If you are looking for test PDFs, there is always the TensorFlow white paper which describes Google's Artificial Neural Network simulation system in design, architecture, and implementation.  In addition to the ANN-specific stuff, it has a lot of abstruse details on the implementation issues for a networked dataflow simulator, and presumably points to references on the dataflow concept which might be worth chasing up. If Google have their way, the dataflow concept is due for a comeback.

The convincing argument which makes it worth learning TensorFlow is that for Google it serves both as a research environment, training software and production tool. This is software which has been tested, has seen production , and will not turn into abandoware come the morning. 

Saturday, November 14, 2015

Hello World with TensorFlow, Conda.

This continues my working notes.  The last post was about installing TensorFlow, this one is about starting to work it.  I'm using Conda.

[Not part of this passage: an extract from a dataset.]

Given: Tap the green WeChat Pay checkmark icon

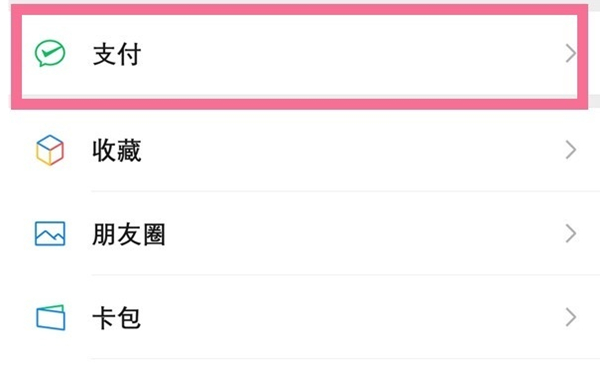Looking at the screenshot, I should click(x=50, y=53).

Select Python 2.7 and launch a notebook and copy and paste from the tutorial. I've jumped straight to the interactive usage part of the tutorial: Note the tf.InteractiveSession()



As I parse this, we create a  session sess that sits there in the background but which we don't to refer to, and we create a constant and a variable node which become part of the default grapg; then we ask the variable to run its initializer —resetting it to its default starting state— declare an operator node which is also added to the default graph, run it with its eval method and print the result. I'm not yet sure  of the semantics, but at least I have this thing running and can play with it.

As of a few days ago, I didn't know anything about Python, Conda or TensorFlow, so I think this is a nice HelloWorld run, and I'll go have a drink.